**課題の内容:**
「Uncheck the UDP Flows option」を含む行から「pos(388,11)」を含む行までの項目を、空行を除いて、「行番号」と「行」の二列のMarkdownの表に整形してください。

■ ■ ■ ■ ■

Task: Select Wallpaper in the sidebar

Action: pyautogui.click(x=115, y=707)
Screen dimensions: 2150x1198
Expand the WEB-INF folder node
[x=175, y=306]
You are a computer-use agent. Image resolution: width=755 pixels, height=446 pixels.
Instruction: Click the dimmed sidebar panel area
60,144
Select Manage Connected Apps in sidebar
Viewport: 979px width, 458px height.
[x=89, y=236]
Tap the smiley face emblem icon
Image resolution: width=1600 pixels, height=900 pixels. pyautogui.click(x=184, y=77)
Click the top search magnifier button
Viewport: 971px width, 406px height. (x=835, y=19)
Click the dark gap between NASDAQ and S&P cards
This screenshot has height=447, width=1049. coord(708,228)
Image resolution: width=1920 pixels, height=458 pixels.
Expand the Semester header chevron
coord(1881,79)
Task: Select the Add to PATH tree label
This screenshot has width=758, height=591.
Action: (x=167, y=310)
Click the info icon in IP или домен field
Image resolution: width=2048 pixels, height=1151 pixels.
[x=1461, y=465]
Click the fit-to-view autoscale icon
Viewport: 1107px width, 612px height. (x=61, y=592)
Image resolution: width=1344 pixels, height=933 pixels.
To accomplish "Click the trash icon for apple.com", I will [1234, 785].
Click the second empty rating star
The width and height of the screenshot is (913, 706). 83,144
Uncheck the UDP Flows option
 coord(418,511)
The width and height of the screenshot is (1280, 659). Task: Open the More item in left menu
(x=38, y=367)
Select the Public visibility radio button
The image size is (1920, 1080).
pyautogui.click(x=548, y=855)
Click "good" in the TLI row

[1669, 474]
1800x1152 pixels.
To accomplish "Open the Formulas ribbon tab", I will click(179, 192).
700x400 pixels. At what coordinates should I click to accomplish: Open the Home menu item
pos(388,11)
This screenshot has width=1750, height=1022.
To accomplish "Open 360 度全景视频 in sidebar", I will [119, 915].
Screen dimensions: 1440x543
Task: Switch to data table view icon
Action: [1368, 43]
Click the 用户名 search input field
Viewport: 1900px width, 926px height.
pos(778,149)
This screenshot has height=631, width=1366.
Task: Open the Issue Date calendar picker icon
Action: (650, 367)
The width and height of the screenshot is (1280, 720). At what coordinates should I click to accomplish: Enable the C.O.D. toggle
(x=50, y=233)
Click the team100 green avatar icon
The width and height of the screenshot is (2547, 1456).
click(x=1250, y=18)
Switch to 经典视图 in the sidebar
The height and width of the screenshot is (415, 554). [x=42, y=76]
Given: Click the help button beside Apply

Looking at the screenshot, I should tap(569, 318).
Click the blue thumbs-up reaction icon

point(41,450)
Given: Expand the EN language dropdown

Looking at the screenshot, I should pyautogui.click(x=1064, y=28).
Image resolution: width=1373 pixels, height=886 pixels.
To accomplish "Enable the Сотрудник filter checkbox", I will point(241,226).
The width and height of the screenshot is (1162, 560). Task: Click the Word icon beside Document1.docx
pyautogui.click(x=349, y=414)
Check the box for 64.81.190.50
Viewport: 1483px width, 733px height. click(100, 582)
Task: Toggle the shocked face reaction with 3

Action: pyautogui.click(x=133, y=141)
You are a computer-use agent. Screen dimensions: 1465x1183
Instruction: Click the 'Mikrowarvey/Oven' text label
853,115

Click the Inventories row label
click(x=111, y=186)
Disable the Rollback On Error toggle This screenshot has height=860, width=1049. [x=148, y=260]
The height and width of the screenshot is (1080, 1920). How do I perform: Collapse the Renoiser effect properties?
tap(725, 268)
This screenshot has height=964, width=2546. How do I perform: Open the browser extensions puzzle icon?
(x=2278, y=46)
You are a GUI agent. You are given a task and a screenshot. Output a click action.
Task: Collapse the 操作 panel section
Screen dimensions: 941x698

■ ■ ■ ■ ■

**実行結果:**
| 行番号 | 行 |
|---|---|
| 1 | Uncheck the UDP Flows option |
| 2 |  coord(418,511) |
| 3 | The width and height of the screenshot is (1280, 659). Task: Open the More item in left menu |
| 4 | (x=38, y=367) |
| 5 | Select the Public visibility radio button |
| 6 | The image size is (1920, 1080). |
| 7 | pyautogui.click(x=548, y=855) |
| 8 | Click "good" in the TLI row |
| 9 | [1669, 474] |
| 10 | 1800x1152 pixels. |
| 11 | To accomplish "Open the Formulas ribbon tab", I will click(179, 192). |
| 12 | 700x400 pixels. At what coordinates should I click to accomplish: Open the Home menu item |
| 13 | pos(388,11) |